Mitochondrial dysfunction precedes neurodegeneration in DRPLA patient-derived neurons, and phenylbutyrate improves survival

Dentatorubral-pallidoluysian atrophy (DRPLA) is a progressive autosomal-dominant neurodegenerative disorder caused by a CAG repeat expansion in the ATN1 gene, which encodes the transcriptional corepressor Atrophin-1. The temporal sequence of molecular mechanisms driving neuronal dysfunction and degeneration in DRPLA is poorly understood, limiting therapeutic development. We generated patient-derived induced pluripotent stem cells and differentiated them into cortical excitatory glutamatergic neurons to model early pathogenic processes. Early pathological features of DRPLA patient-derived neurons included mitochondrial dysfunction and oxidative stress.
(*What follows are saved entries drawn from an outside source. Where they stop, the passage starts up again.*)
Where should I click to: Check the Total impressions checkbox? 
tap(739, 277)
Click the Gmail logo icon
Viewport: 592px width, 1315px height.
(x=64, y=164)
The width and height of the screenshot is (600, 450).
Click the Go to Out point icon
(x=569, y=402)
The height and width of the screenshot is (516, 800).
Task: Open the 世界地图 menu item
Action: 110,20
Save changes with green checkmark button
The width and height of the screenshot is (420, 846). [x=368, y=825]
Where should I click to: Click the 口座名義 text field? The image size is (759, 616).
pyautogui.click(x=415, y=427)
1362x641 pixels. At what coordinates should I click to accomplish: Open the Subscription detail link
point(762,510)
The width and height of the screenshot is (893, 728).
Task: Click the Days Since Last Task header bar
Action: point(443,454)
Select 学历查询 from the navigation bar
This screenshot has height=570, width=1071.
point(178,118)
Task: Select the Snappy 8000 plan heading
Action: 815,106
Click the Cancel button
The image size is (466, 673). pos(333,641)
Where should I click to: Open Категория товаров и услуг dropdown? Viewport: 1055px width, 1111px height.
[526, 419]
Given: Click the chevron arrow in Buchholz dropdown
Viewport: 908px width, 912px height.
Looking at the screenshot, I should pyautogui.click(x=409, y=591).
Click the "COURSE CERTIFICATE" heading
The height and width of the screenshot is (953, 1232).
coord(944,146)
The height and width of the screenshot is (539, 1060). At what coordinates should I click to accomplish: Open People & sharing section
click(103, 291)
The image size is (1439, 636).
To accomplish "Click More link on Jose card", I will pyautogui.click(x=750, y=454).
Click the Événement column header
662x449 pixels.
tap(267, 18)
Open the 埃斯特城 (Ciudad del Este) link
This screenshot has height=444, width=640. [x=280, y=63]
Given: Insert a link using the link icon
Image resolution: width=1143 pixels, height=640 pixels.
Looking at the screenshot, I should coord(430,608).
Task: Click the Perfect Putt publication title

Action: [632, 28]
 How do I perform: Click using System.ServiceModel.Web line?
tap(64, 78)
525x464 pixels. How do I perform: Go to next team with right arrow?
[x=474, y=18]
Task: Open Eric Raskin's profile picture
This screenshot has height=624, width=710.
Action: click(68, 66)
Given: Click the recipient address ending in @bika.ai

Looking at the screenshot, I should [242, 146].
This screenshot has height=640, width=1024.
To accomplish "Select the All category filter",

These alterations occurred before overt neuronal loss, highlighting bioenergetic stress as a key early driver of disease progression toward neurodegeneration. Pharmacological treatment with phenylbutyrate significantly improved neuronal survival and reduced mitochondrial reactive oxygen species production, demonstrating the therapeutic potential of targeting mitochondrial dysfunction and oxidative stress. These findings challenge the conventional aggregation-centric model of polyglutamine disease pathogenesis and position mitochondrial stress as a central and early promoter of neuronal degeneration in DRPLA. By providing mechanistic insight into early-stage disease processes, our study lays the foundation for therapeutic strategies targeting mitochondrial dysfunction in DRPLA and related polyglutamine disorders.